Express your interest in doing some of the coding to your project manager and ask if he can partition the effort to give you a piece of the action. If the new guy is highly skilled, don't feel intimidated, use this as a chance to learn and strengthen your own skills. Sit down, talk to the new guy, and use him as a mentor. Establish a cordial working relationhsip now and you'll make it easier to work together when the real coding starts.

As for being "team lead", for a two-man effort, I'd quietly drop the title, especially as there is already a project manager assigned. Too many chiefs just lead to political disarray. Treat the new guy as a peer and just go forward from there.
15th Feb 2007

Replies

Honestly we haven't been doing true "requirements" for 2 years. The documentation created is scarce and poor at best.

We created 'requirements' in the form of a PowerPoint presentation and various diagrams in order to get client approval (and for them to understand what we were proposing). We have a project charter, the official project plan, and the plan I created that followed the company template. Also there are the requirements interviews and their summary documents.

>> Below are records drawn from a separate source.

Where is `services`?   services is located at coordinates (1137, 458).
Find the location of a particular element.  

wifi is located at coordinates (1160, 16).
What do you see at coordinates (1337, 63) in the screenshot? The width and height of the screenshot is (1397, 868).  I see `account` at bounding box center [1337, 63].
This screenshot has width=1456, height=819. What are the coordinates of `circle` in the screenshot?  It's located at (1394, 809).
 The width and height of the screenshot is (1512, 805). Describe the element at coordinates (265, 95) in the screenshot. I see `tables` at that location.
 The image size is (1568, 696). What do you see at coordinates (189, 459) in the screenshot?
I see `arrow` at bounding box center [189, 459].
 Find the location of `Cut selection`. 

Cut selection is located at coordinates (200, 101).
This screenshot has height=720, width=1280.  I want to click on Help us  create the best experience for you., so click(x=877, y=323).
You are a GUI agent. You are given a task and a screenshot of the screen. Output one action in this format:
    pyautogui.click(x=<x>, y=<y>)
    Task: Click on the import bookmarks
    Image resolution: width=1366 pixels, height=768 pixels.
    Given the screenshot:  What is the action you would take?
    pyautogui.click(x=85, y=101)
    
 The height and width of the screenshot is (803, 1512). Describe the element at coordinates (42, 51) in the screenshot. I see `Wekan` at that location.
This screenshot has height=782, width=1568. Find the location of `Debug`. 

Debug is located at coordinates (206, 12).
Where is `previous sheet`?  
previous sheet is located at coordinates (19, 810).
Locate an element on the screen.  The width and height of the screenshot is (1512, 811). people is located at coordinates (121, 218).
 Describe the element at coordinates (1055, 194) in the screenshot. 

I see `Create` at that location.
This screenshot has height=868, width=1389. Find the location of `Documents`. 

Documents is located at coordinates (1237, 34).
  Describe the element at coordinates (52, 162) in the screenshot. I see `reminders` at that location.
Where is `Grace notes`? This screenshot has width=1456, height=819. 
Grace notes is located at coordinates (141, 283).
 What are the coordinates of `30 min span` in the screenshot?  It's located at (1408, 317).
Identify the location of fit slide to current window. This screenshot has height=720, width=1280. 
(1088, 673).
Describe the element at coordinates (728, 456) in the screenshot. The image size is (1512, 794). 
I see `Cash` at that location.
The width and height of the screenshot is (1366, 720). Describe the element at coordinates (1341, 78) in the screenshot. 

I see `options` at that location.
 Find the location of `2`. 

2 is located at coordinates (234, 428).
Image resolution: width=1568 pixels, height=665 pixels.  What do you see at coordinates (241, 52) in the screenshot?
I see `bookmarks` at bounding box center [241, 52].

The previous project manager was leading the team in creating almost enough documentation with the idea of jumping into coding (as may developers do). But not enough for the development team to actually know what to do. We were putting tons of business logic into use cases only because it wasn't anywhere else. And of course the client wasn't going to see these for approval of any sort.

With the new project manager we have just started over creating documentation that should have existed in the first place, starting with business objectives to be approved.

Team lead maybe is a strong term. My role has bounced around from business analyst to programming analyst to programming team lead.

This SHOULD be more than a 2 man effort, but the dollars won't allow it. This is a government project, so alloted money for this is scarce and is tucked away under the operations budget. This has gone from a rewrite to a refurbish due to the sunken costs.

Initially, I alone was the project meat, along with a project manager. Personally I am trying my best to get into project management, so I'm not dying to do all the coding in the first place. Hence some of the complexity of all this. Regardless, I am getting burned out, both in coding and this project in general.